Henry Srebrnik, [Charlottetown, PEI] Guardian
One of Britain’s premier institutions of
higher learning, Oxford University, in February was ordered by Jo Johnson, the British
government’s minister for universities, to investigate allegations of intolerance
towards Jews.
The university’s Jewish Society released a
dossier of eight separate allegations against the Oxford University Labour Club
(OULC) following the resignation of co-chairman Alex Chalmers, who claimed that
“a large proportion of both OULC and the student left in Oxford more generally
have some kind of problem with Jews.”
The club’s committee members were accused
of singing a song called “Rockets over Tel Aviv.” A campaign of harassment saw
one student facing regular calls of “filthy Zionist.”
Louise Ellman, the MP for Liverpool
Riverside, said she was “deeply disturbed” by the OULC’s support for Israel
Apartheid Week, adding that comparisons between Israel and apartheid-era South
Africa “are a grotesque smear.”
Another hotbed of anti-Zionist activity is
London University’s School of Oriental and African Studies. During its Israel
Apartheid Week in February, Rafeef Ziadah, the event chairman, described
Israel, which was created in 1948, as “ ’48 Palestine.”
Malia Bouattia, now the president of the
National Union of Students (NUS), claimed the government’s attacks on the event
were fuelled by “all manner of Zionist and neocon lobbies.”
In the past she has described the
University of Birmingham, which she attended, as a “Zionist outpost in higher
education” and refused to vote for a motion condemning the Islamic State.

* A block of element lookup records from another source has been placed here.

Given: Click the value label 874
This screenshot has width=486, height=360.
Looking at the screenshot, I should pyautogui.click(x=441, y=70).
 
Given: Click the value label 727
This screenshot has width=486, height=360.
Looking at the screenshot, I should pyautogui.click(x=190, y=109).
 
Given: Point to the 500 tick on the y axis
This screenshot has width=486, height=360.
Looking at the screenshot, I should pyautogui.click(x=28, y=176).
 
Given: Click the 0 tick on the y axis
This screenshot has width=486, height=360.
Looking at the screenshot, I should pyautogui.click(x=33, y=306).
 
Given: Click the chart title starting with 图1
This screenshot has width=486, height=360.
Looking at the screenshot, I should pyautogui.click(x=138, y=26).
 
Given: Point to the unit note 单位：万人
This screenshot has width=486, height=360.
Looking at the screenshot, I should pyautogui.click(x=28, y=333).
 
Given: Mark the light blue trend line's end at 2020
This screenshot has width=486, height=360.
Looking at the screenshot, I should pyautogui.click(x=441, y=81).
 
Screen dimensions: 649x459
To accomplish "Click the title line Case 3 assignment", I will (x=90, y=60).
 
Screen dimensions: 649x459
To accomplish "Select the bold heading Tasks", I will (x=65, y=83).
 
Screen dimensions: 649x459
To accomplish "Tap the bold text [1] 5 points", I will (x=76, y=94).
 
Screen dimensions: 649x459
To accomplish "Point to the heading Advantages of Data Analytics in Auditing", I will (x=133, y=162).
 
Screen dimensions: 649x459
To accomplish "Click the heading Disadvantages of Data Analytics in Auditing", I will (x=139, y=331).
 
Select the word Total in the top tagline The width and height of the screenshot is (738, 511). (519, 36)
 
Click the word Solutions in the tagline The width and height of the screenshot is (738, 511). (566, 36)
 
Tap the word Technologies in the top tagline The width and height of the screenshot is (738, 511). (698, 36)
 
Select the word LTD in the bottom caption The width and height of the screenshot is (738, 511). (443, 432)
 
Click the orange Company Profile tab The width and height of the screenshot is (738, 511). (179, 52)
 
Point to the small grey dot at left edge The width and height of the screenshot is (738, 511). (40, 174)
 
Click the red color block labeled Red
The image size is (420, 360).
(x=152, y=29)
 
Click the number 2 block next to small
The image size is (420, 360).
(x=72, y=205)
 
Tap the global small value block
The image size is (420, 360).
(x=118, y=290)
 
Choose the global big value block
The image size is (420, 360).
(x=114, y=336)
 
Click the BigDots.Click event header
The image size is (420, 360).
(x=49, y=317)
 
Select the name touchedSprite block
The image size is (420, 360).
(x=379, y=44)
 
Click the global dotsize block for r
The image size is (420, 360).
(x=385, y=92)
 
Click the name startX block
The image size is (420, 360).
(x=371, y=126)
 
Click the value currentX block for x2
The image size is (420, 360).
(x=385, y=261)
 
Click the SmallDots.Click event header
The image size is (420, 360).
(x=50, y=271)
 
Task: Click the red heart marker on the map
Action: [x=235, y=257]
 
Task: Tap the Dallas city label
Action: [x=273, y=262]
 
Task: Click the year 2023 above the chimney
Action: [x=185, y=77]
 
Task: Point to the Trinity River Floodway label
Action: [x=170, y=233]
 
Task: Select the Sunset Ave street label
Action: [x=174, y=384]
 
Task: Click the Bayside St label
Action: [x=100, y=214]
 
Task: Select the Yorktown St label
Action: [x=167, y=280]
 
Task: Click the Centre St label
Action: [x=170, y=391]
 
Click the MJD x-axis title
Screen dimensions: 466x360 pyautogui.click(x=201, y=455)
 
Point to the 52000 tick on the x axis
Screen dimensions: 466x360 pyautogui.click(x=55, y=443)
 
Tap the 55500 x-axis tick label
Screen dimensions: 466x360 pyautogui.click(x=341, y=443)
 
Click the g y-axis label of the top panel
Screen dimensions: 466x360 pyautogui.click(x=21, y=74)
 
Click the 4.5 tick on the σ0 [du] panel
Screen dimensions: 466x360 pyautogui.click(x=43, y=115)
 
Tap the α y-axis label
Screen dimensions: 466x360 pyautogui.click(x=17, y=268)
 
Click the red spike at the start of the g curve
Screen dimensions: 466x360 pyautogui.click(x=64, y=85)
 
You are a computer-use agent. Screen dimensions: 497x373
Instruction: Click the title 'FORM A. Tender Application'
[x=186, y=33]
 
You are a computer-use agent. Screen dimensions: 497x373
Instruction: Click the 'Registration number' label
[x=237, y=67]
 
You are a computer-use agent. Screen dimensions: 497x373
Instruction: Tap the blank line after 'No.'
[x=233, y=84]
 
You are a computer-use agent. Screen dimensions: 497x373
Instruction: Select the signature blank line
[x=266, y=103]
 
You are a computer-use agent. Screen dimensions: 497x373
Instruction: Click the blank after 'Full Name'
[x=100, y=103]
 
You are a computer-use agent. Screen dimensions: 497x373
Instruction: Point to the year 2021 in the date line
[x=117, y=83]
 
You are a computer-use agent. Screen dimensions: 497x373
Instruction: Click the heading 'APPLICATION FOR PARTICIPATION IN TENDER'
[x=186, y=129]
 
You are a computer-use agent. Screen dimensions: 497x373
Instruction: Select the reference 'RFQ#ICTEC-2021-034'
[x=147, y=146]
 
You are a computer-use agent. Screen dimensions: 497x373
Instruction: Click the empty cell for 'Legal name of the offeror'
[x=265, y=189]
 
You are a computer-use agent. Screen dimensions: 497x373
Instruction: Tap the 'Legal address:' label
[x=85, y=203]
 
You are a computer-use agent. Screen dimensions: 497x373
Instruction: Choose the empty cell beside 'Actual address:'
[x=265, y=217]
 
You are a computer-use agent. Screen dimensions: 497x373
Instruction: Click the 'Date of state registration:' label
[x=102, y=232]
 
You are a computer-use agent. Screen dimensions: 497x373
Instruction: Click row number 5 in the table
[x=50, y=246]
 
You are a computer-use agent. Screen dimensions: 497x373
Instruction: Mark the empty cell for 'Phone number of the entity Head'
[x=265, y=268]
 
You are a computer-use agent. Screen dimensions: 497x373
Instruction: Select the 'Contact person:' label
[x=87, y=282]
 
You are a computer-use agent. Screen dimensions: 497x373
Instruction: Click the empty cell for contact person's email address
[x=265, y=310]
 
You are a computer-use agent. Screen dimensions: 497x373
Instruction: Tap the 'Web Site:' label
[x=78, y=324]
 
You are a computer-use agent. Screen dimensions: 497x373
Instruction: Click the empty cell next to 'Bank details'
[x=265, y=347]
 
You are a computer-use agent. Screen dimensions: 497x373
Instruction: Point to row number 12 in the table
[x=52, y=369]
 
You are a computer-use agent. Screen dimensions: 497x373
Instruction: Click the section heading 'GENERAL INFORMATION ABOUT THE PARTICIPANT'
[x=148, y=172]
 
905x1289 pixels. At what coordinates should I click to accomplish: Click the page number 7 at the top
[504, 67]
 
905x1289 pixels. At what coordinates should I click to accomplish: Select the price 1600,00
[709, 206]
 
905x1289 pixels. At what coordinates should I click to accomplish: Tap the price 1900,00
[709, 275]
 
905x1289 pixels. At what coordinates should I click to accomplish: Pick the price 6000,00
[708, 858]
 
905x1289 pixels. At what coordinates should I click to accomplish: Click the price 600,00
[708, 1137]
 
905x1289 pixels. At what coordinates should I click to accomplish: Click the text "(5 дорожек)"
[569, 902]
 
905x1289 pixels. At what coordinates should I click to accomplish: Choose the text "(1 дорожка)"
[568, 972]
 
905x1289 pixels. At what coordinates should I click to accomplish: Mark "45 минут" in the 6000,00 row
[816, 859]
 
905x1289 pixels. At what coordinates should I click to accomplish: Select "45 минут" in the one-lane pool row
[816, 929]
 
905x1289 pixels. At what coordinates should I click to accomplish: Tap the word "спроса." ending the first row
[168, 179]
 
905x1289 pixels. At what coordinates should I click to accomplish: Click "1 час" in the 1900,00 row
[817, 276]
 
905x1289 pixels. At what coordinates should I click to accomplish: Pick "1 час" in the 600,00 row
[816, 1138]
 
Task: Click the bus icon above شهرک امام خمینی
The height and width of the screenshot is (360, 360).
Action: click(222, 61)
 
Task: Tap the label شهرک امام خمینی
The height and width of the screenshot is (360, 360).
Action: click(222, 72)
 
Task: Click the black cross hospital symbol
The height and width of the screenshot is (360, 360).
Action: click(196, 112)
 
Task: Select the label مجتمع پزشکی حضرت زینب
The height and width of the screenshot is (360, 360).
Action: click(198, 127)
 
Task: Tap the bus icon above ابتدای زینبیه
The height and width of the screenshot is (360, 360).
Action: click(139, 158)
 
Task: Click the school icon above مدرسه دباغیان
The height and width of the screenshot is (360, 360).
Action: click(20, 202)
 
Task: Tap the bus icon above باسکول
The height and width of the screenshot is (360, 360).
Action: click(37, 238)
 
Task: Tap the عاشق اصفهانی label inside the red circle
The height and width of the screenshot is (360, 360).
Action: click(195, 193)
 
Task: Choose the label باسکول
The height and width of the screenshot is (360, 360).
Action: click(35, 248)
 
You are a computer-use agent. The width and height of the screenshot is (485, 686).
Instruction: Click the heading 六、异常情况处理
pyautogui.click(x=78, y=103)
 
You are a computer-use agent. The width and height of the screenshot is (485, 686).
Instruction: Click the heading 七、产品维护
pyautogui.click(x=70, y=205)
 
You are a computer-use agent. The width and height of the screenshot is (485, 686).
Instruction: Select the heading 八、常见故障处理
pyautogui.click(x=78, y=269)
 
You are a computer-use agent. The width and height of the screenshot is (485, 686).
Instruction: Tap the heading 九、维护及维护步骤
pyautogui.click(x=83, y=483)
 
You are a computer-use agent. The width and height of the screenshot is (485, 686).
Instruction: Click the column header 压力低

She
spoke at a meeting that was advertised with a poster featuring Hassan
Nasrallah, the leader of Hamas.
Labour MP John Mann, chair of the All-Party
Parliamentary Group Against Anti-Semitism, said the NUS “is not doing enough to
combat anti-Jewish hatred, and as such is failing in its responsibilities to
its members.”
In March, the University of Sussex Student
Union voted overwhelmingly to implement a full boycott on Israel goods, while
the board of the student union at University College London passed a nonbinding
motion endorsing the anti-Israel boycott movement.
Prior to the voting, the Friends of
Palestine society had organized a series of anti-Israel displays, dubbed the
“Palestine Experience,” that included setting up checkpoints at the university
that were manned by students dressed as Israeli soldiers.
More and
more, at many British universities, one hears the word “Zio” used, not as a
shortened reference to a Zionist, but as slang for Jew, the way “Yid” was used
by fascists in the 1930s.
London’s
new Labour Party mayor, Sadiq Khan, criticized the use of the term “Zio” as a
slur and noted that anti-Semitism is “not just a problem for the Jewish
community, it is a problem for society.”
He also rejected recent comments made by
Ken Livingstone, a former Labour mayor, who recently claimed that Adolf Hitler
had supported Zionism before he “went mad and ended up killing six million
Jews.”
Meanwhile, the Labour Party has launched a
probe, headed by Labour’s former leader of the House of Lords Baroness Jan
Royall, into the allegations of anti-Semitism at Oxford’s student Labour Club.